Oh my god, that is the most idiot boy answer of all time. First of all, it is definitely true. Second of all, it is definitely something you don’t say out loud outside of your inner circle. You certainly don’t say it to a woman and you certainly don’t say it to the last woman you had sex with. Serena, a pout personified, storms off, but before everyone goes home to put some Ps in some Vs, Serena pulls Dan aside and he tells her that the night they boned was the best night of his life and Serena says, “The day I launched Preserve was the best day of my life, but this was a close second.” They part on good terms but separate, and we don’t know for sure if anyone gets laid.
Finally, we have Lily and Rufus. She shows up to the ball saying she’s going to leave Bart for what he did to her and Rufus encourages her and they have a fraught dance and they rub their geriatric parts against one another and there aren’t sparks there are just limp shudders. That is what happens when you pass 30. Sorry kids, your genitals just stop working and fall off. It sucks, but, hey, c’est la vie as still-genitaled Emily in Paris would say.

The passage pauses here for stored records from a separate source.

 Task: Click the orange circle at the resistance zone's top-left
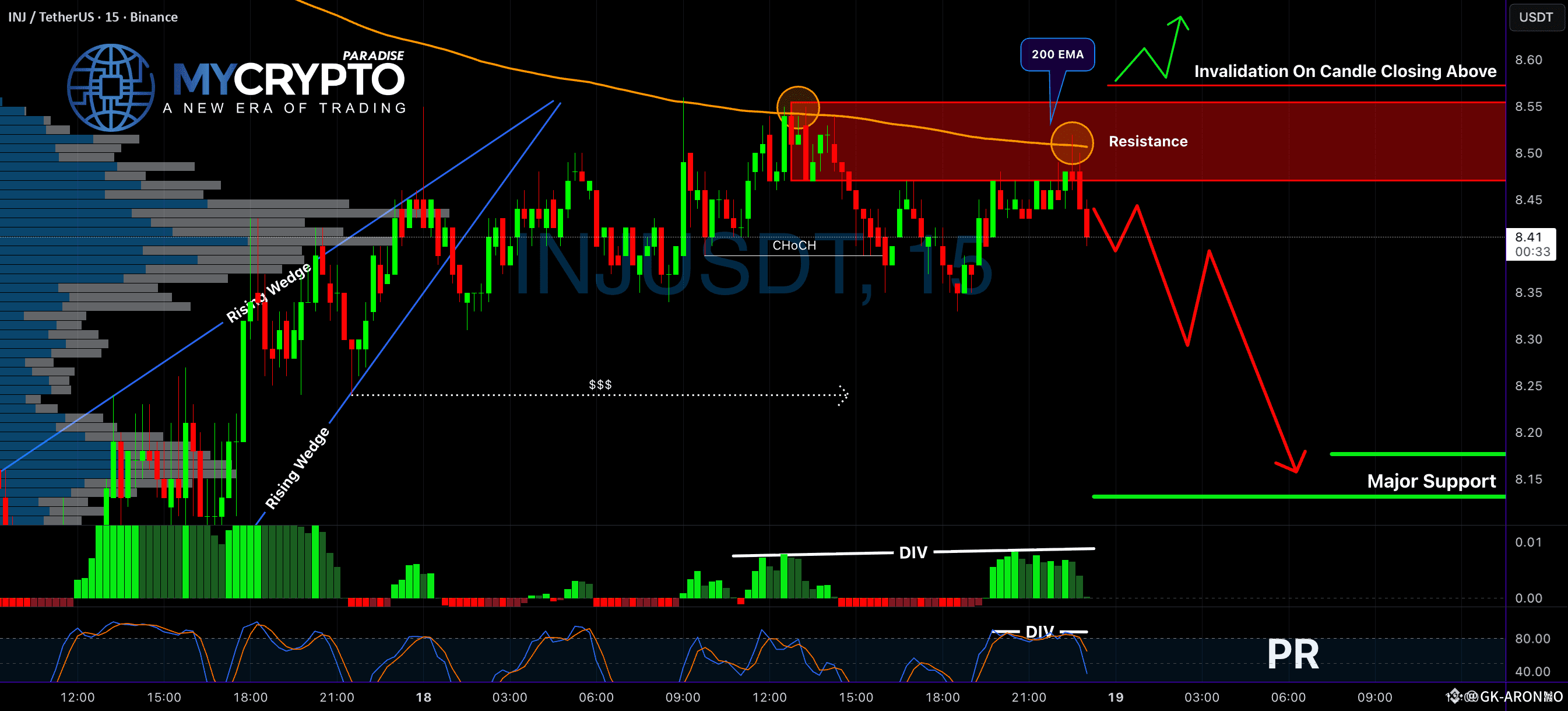pyautogui.click(x=797, y=108)
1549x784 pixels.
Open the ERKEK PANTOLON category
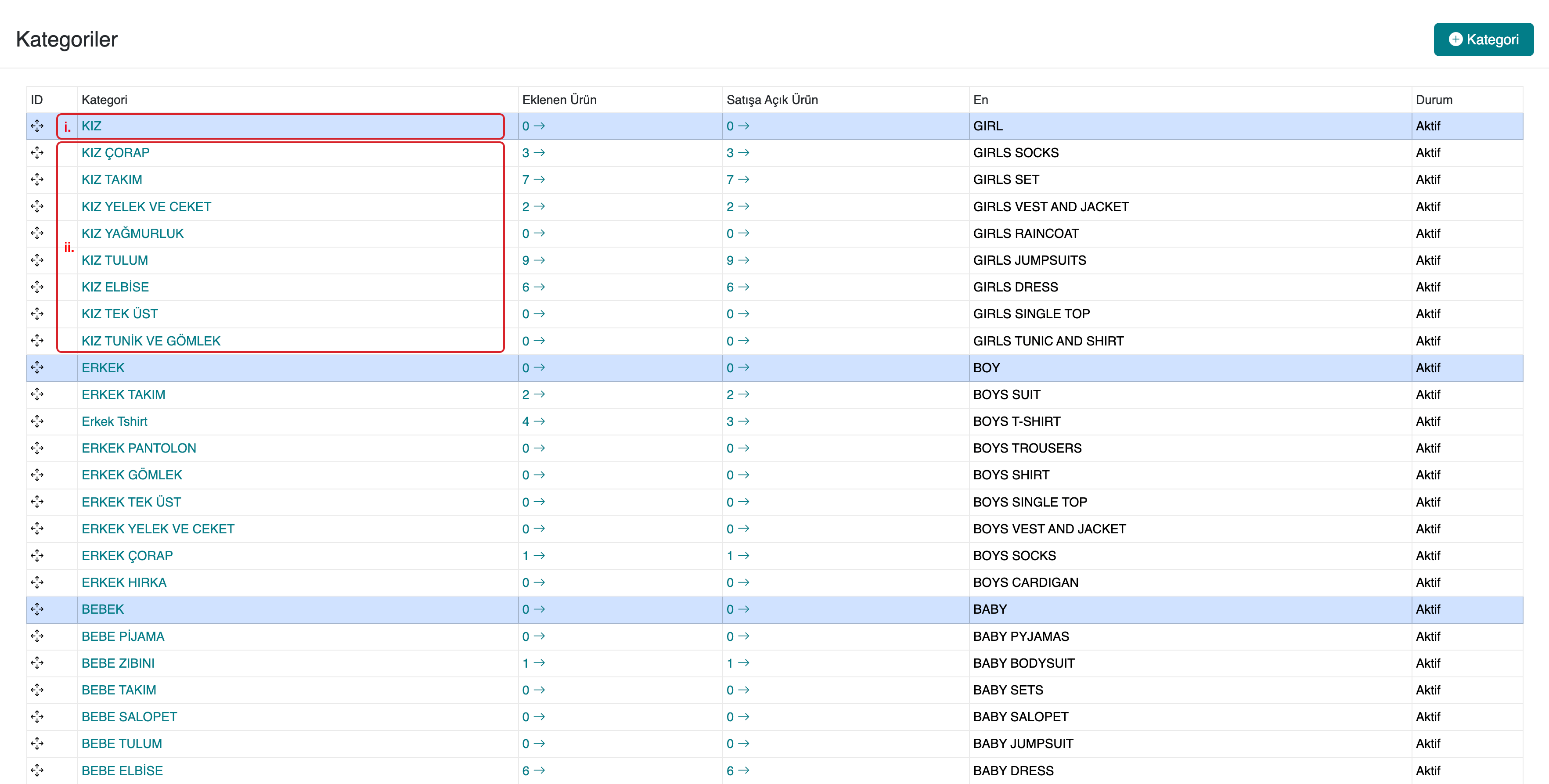click(x=139, y=448)
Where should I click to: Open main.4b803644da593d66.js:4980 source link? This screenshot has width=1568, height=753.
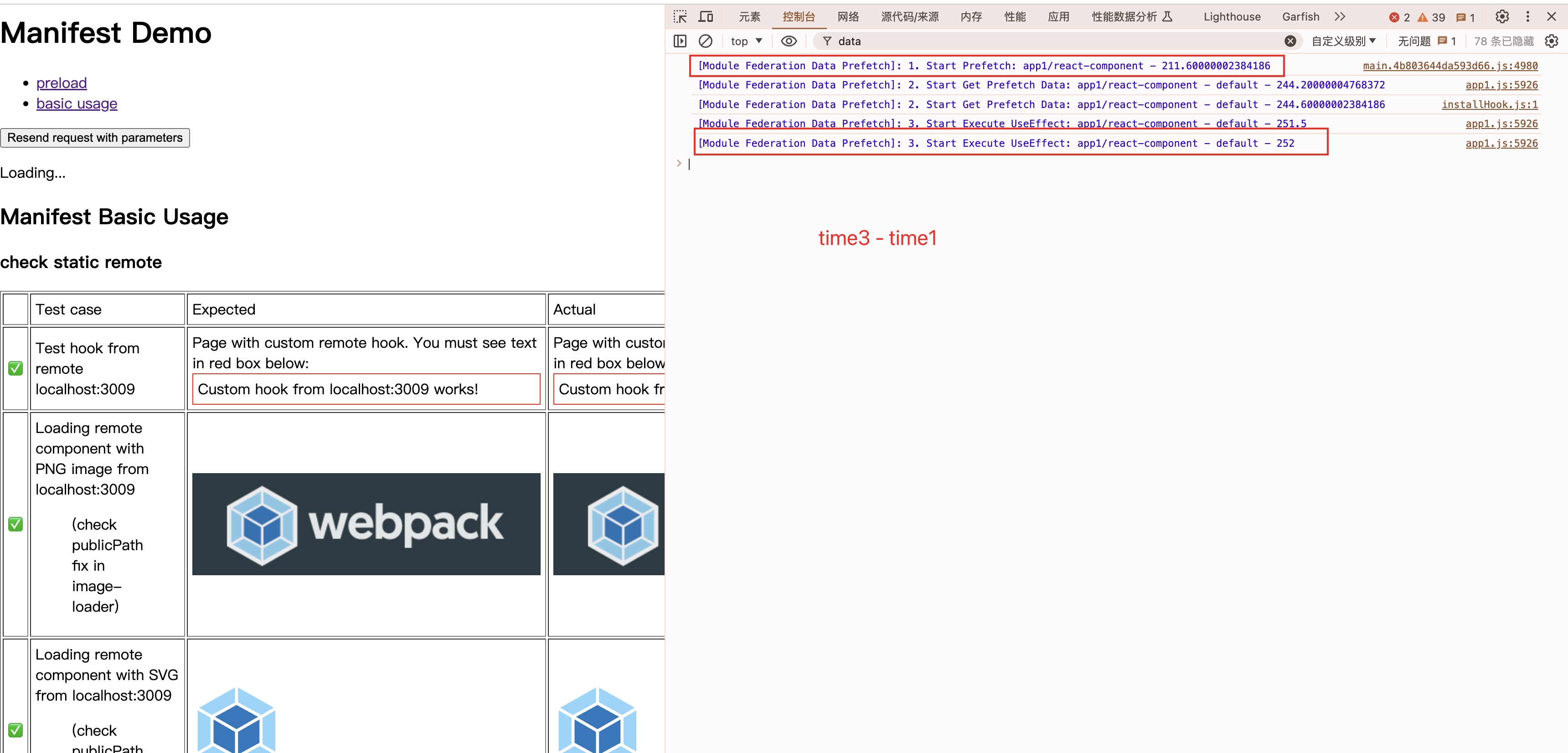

There’s a short scene of Bart in the car with the PI and he tells him that he’s fired. Then he says, “But you don’t know what I found.” Ooh. What is it?

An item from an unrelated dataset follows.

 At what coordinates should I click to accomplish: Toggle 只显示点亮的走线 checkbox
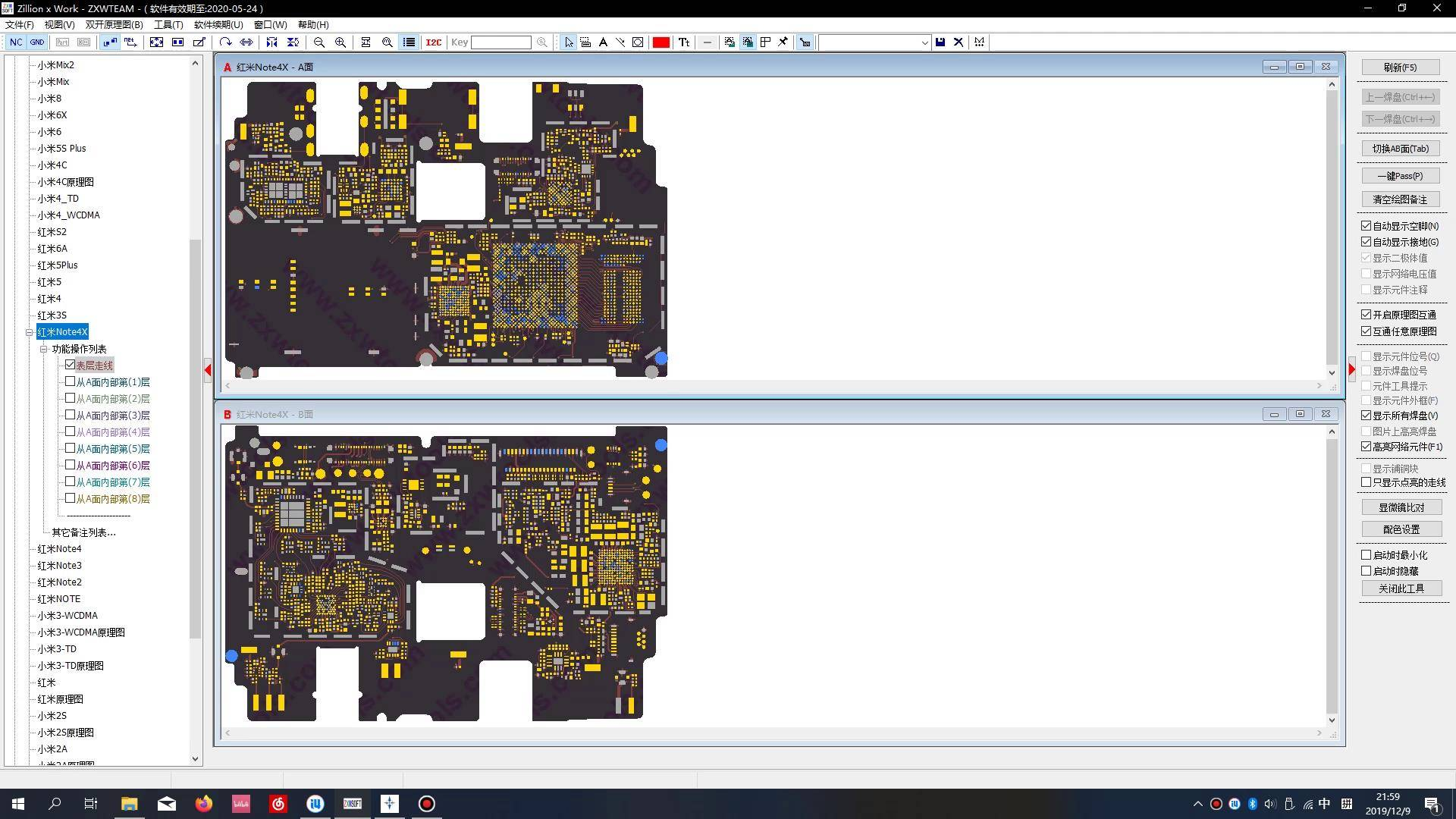coord(1366,482)
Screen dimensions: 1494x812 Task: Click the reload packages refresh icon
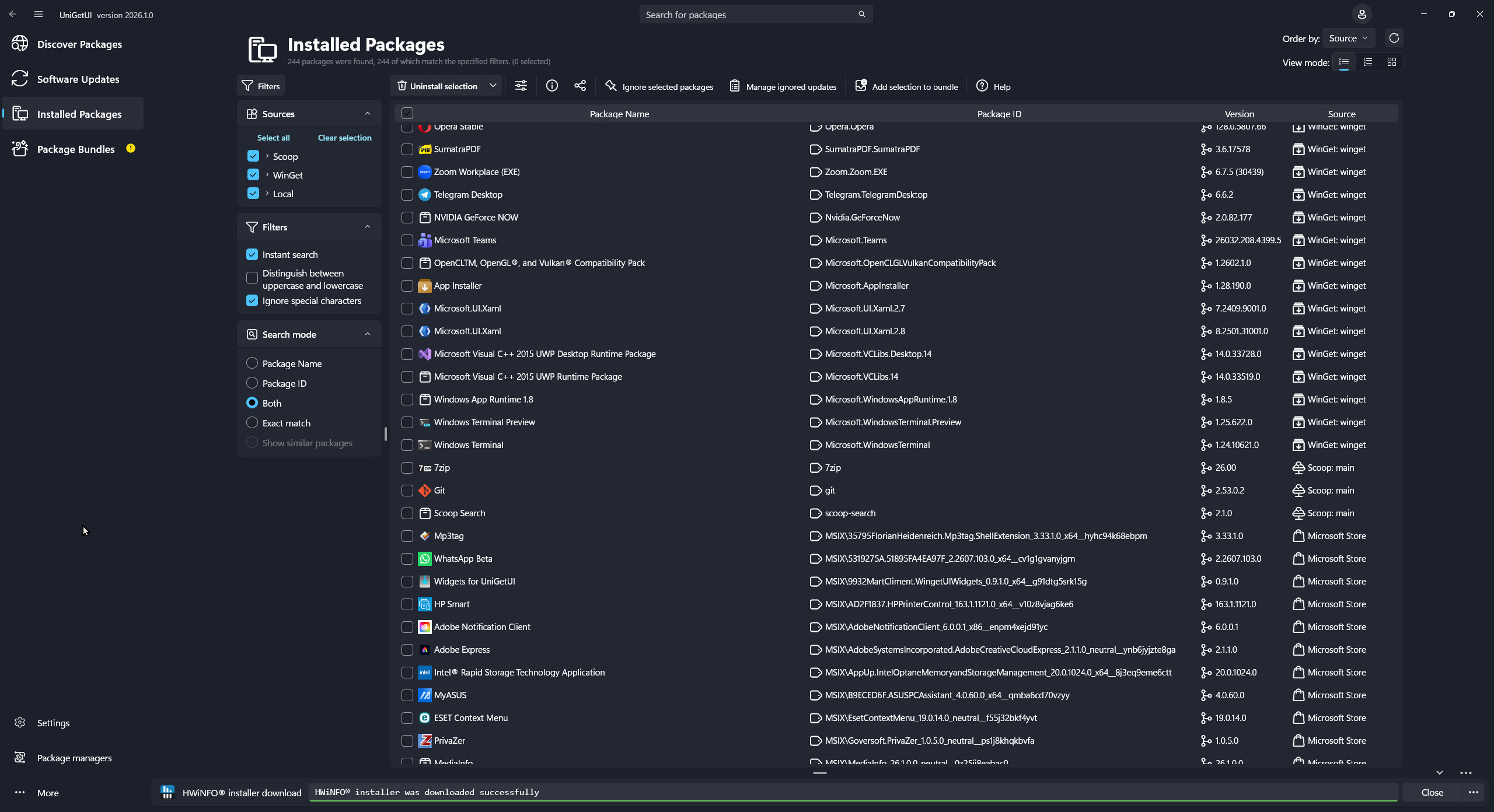pyautogui.click(x=1394, y=38)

Then the brick in Lily’s pocket starts vibrating. Oh, it’s not a brick, it’s an antiquated communication device called a BlackBerry, which once gave magical powers to publicists and personal assistants across the land. Steve Jobs took them all out behind a barn and shot them. This episode should stand as a memorial to the great BlackBerry Crackdown of 2009.
Lily says to Rufus, “Have you seen Chuck? Bart has been in an accident.” And that’s it. That’s the end of the episode. And that is how Bart Bass dies. We don’t see a crash, we don’t see his body, we don’t even see Chuck react to hearing the news.
The next episode starts and he’s just dead and they’re headed to the funeral. This seems like a missed opportunity, but considering that he comes back in Season 5 and is totally alive I guess that makes sense. Like I said, the show quickly devolves into back-from-the-dead unbelievability and, honestly, all of this is why we will forever love Gossip Girl, even if these 30-year-olds are the stupidest people alive.